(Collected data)

◇ ◇ ◇

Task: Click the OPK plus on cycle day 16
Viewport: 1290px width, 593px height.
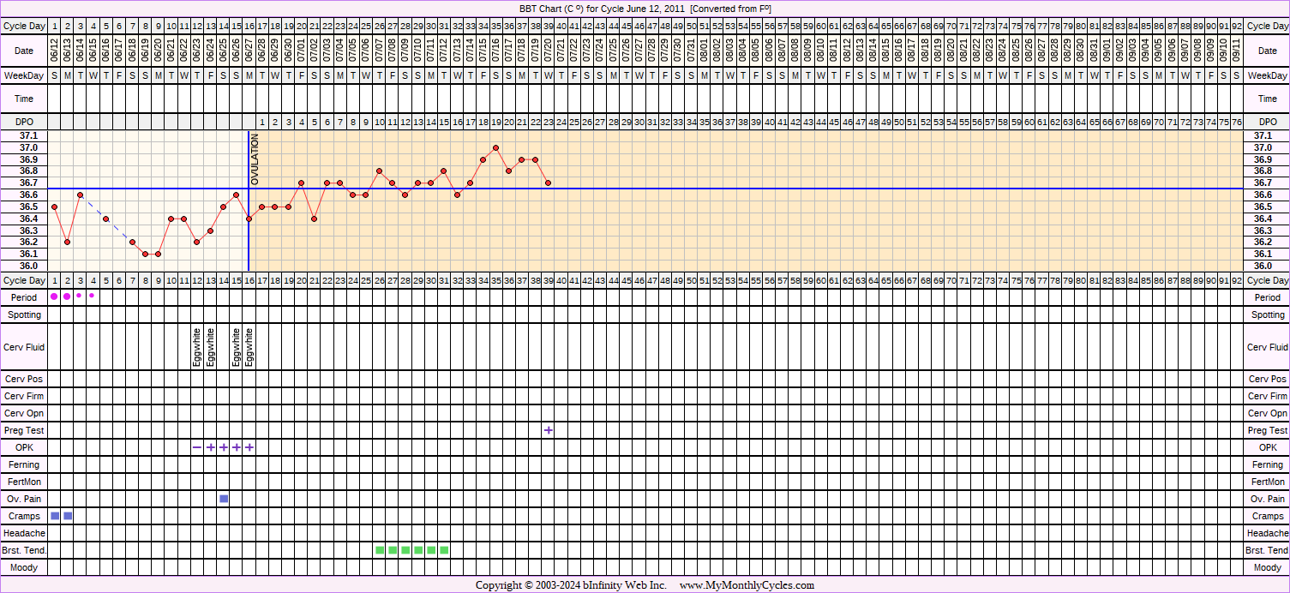Action: [249, 447]
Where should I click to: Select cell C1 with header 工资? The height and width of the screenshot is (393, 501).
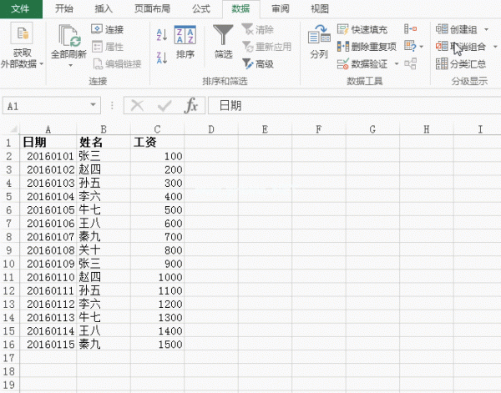click(x=157, y=142)
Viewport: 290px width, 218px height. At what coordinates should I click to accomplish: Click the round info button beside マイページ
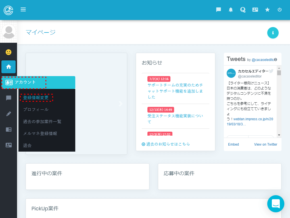click(273, 33)
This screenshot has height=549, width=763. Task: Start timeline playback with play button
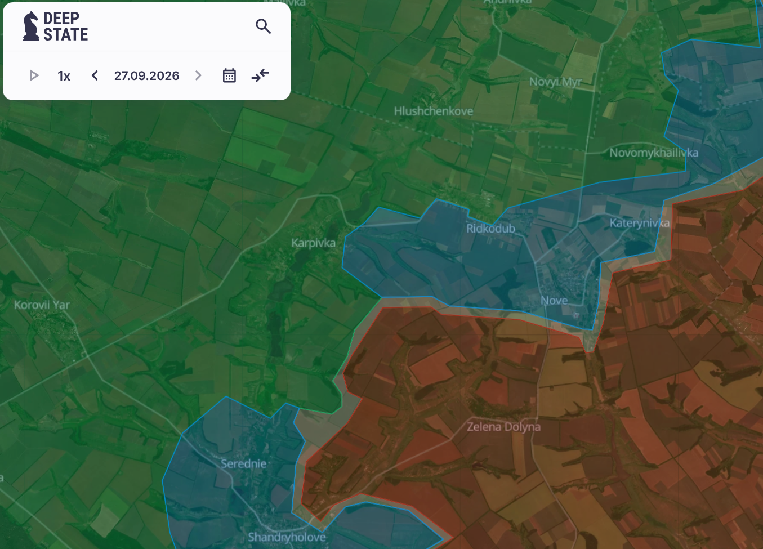tap(34, 75)
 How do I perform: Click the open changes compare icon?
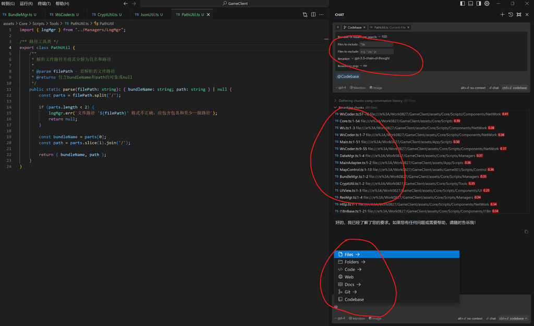click(305, 15)
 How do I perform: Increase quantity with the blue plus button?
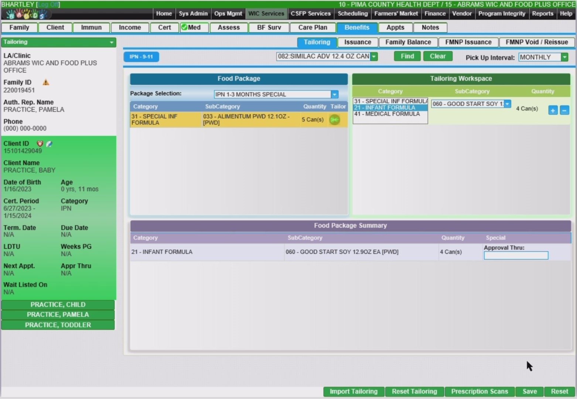pyautogui.click(x=553, y=110)
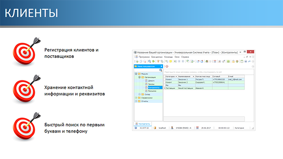Click the orange filter funnel icon

(x=158, y=61)
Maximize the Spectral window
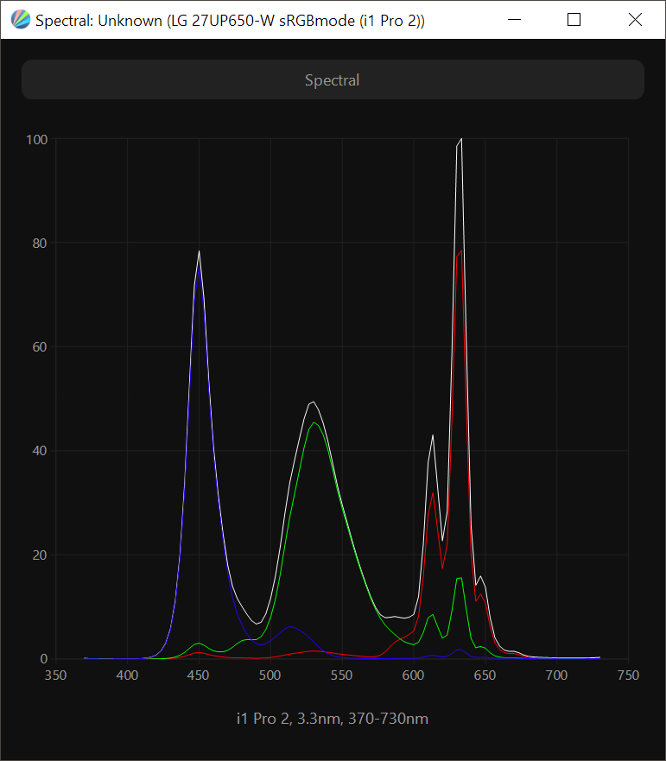The width and height of the screenshot is (666, 761). pos(574,20)
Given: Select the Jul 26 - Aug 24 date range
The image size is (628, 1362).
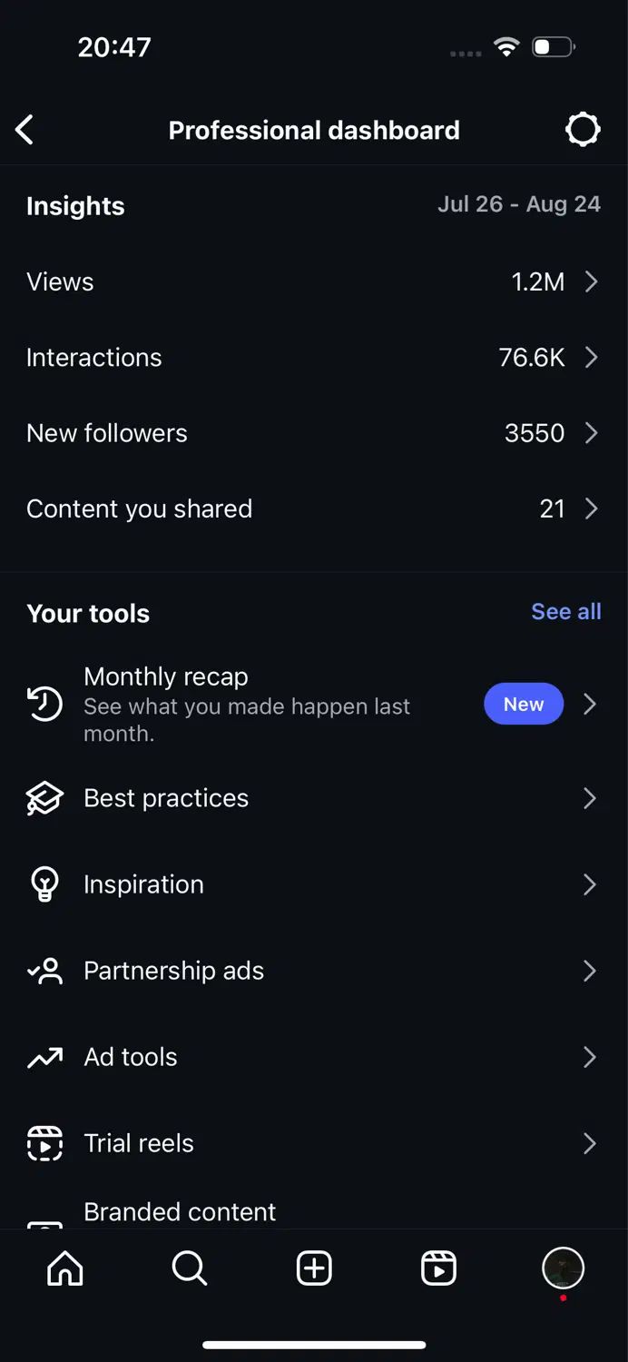Looking at the screenshot, I should tap(519, 204).
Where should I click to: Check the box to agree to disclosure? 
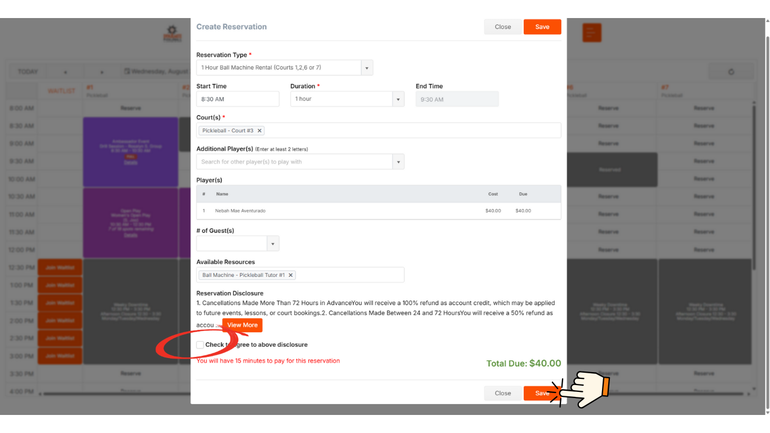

◇ ◇ ◇

- **DESCRIPTION OF THE TASK**
Could you reproduce every entry exactly, leaving out the pictures?

- **EXERCISE RESULT**
Task: Click the OPK plus on cycle day 16
Viewport: 1290px width, 593px height.
Action: [249, 447]
Where should I click to: Select cell C1 with header 工资? The height and width of the screenshot is (393, 501).
click(x=157, y=142)
Viewport: 290px width, 218px height. At what coordinates should I click to accomplish: Click the round info button beside マイページ
click(273, 33)
This screenshot has height=549, width=763. Task: Start timeline playback with play button
tap(34, 75)
 How do I perform: Click the open changes compare icon?
click(305, 15)
 How do I perform: Increase quantity with the blue plus button?
pyautogui.click(x=553, y=110)
Click the orange filter funnel icon

(x=158, y=61)
Maximize the Spectral window
The width and height of the screenshot is (666, 761). pos(574,20)
Given: Select the Jul 26 - Aug 24 date range
The image size is (628, 1362).
Looking at the screenshot, I should tap(519, 204).
Where should I click to: Check the box to agree to disclosure? 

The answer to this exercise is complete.